Friday, November 6, 2015

Giant pocket hoop tutorial - Lisa

If you are seeking historical accuracy, quit now.  Giant pocket hoops are NOT a real thing as far as I can tell.  I wanted to make some, so I did.  I started by looking at the pattern in Corsets and Crinolines, but they were far too small for what I planned.  I wasn't sure giant pocket hoops would work.  Holding up a big skirt is typically done with a pannier hoop, but my pocket hoops worked pretty well.  And they pack up small enough to fit in a carryon.  Barely.  Mine are packed away and hard to reach so all numbers are estimates.  Your mileage may vary.

Black muslin - fairly heavy weight, about 3 yards (don't remember, mine are from leftover yardage
3/8 inch flexible PVC plastic tubing - about 10 yards
1 inch twill tape for waist ties and boning channels

Figure out how wide you want each hoop.  You might choose about the distance across the front of your hips for a fairly accurate court gown silhouette.  You will then be about 3 times wider than normal.  Fun!    Diagram shows how I got my measurements.

Hoop width - 20 inches (X to B)
Outside perimeter - approx 47 inches (A to B to C)
Side - approx 10 inches (A to C)
My hoops are about 15 inches tall (1 to 3)

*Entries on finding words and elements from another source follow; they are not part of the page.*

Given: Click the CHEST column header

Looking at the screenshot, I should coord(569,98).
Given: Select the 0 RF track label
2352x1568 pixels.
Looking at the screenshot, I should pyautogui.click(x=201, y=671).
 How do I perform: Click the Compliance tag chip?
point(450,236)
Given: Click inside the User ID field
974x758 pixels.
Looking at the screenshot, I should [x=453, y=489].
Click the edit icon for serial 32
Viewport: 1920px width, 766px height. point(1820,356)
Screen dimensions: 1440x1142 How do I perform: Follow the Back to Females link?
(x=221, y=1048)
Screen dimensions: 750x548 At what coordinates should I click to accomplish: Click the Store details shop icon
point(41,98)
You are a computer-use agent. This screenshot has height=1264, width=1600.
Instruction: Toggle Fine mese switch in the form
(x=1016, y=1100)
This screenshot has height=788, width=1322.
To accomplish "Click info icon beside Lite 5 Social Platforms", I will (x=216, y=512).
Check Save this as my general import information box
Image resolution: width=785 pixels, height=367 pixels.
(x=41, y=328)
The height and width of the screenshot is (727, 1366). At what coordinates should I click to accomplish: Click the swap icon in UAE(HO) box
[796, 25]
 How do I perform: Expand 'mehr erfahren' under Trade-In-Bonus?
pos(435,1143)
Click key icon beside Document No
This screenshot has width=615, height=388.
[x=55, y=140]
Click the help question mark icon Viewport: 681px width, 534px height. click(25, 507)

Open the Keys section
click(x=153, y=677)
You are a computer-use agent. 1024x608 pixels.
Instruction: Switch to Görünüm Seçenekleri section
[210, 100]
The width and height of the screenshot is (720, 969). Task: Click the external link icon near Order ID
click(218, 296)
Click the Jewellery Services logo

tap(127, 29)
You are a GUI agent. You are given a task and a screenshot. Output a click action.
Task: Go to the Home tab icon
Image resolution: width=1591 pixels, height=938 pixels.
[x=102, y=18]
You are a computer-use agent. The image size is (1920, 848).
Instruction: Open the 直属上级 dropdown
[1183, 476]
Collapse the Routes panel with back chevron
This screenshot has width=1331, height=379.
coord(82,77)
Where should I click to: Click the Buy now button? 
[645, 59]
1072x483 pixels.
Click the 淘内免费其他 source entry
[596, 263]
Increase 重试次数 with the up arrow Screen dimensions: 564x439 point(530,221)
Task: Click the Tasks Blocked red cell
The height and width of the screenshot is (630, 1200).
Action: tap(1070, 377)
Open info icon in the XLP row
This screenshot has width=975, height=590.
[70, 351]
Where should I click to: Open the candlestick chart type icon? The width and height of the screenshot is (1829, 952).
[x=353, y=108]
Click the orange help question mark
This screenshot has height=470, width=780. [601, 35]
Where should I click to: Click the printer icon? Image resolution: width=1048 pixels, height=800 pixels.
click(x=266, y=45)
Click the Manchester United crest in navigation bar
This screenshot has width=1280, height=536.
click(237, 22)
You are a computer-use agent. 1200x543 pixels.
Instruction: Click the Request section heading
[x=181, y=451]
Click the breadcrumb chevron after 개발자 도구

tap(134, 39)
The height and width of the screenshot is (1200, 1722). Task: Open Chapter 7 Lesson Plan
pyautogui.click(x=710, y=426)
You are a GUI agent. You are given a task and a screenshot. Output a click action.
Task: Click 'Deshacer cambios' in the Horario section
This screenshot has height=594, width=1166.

If you want a different width, draw a line the width you want (X to B) and bend some tubing into the curve shape (A to B to C).  This will give you your perimeter.  No math required.

For each hoop:
Cut a rectangle 47" by 35" PLUS seam allowance.  Sew in boning channels with 1 inch twill tape at the bottom (leave a seam allowance below the channel), up about 7 inches, and up another 7 inches.  Sew an angled channel that goes from 2A to 1B to 2C, in between the top two boning channels.  Keep the curve gentle.  This provides support for the other channels.  Leave about 5 inches of sewing open at the top of each channel so you can put in the tubing. There is extra fabric at the top.  Ignore it for now.

Cut a rectangle 10" by 15" plus seam allowance.  Sew it along side A from 1 to 3 and side C from 1 to 3.  Now you can put in your tubes and tack the channels closed.  You can close your hoops at the bottom.  I traced the shape on fabric, cut it out and tacked it to the bottom seam allowance.  If you want to skip that, you can.  I think it adds stability.  If your tubing is too curly, you can straighten it by dipping it in boiling water.  It straightens up beautifully.

Now for the really technical part (kidding)....  Easiest on a dress form but you can borrow a friend.  Wrap twill tape around the waist and start pinning the extra fabric.  Start at A and C about 4 to 6 inches above your top boning channel.  Pin to the twill tape.  Then start wadding/folding the rest of the top fabric to the twill tape.  Try to get a slightly tighter than 90 degree angle because this will stretch when you put your dress on it.  And it will stay stretched.  There is no right way to do it so don't worry about doing it right.  I made a 'sort of' channel at the waist so my twill tape waist can slide thru it because my waist fluctuates.  Most important is that each hoop is level with the other at the outside edge.  They won't be perfect but get as close as you can.  Trim any extra fabric.  I put twill tape across the back from 2 to 2 that rests against
my backside when I wear them.  I also have ties from 3 to 3 in front.  This keeps them from sliding around while I'm wearing them.  Mine close at the waist with the twill tape.  Tied in a bow.

The top on my hoops required a bit of fiddling to get right.  And then they stretched and I took big tucks.  That part really is an ugly mess.  I hand sewed it because it's easier than trying to get it just right to machine sew.  Despite being a fugly mess, the hoops worked perfectly.  And collapsed on themselves and fit in a small suitcase.